In the last chapter, we covered the internals of the ELF format and explained its internal workings. In Linux and other Unix-flavored OSes that use ELF, the ptrace system call goes hand in glove with analyzing, debugging, reverse engineering, and modifying programs that use the ELF format. The ptrace system call is used to attach to a process and access the entire range of code, data, stack, heap, and registers.
Since an ELF program is completely mapped in a process address space, you can attach to the process and parse or modify the ELF image very similarly to how you would do this with the actual ELF file on disk. The primary difference is that we use ptrace to access the program instead of using the open/mmap/read/write calls that would be used for the ELF file.
With ptrace, we can have full control over a program's execution flow, which means that we can do some very interesting things, ranging from memory virus infection and virus analysis/detection to userland memory rootkits, advanced debugging tasks, hotpatching, and reverse engineering. Since we have entire chapters in this book dedicated to some of these tasks, we will not cover each of these in depth just yet. Instead, I will provide a primer for you to learn about some of the basic functionality of ptrace and how it is used by hackers.

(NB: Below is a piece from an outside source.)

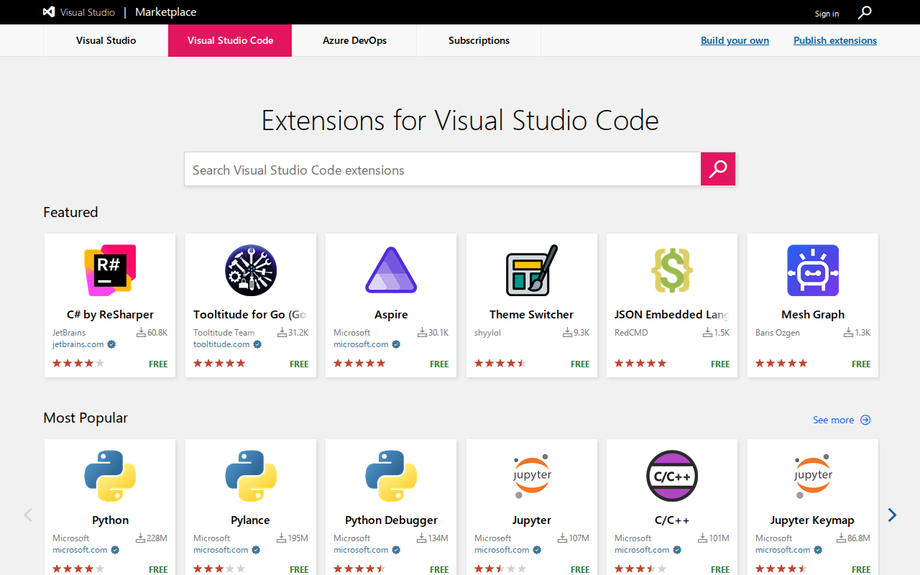Viewport: 920px width, 575px height.
Task: Open the Build your own link
Action: click(x=735, y=40)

In Linux, the ptrace(2) system call is the userland means of accessing a process address space. This means that someone can attach to a process that they own and modify, analyze, reverse, and debug it. Well-known debugging and analysis applications such as gdb, strace, and ltrace are ptrace assisted applications. The ptrace command is very useful for both reverse engineers and malware authors.
It gives a programmer the ability to attach to a process and modify the memory, which can include injecting code and modifying important data structures such as the Global Offset Table (GOT) for shared library redirection. In this section, we will cover the most commonly used features of ptrace, demonstrate memory infection from the attacker's side, and process analysis by writing a program to reconstruct a process image back into an executable. If you have never used ptrace, then you will see that you have been missing out on a lot of fun!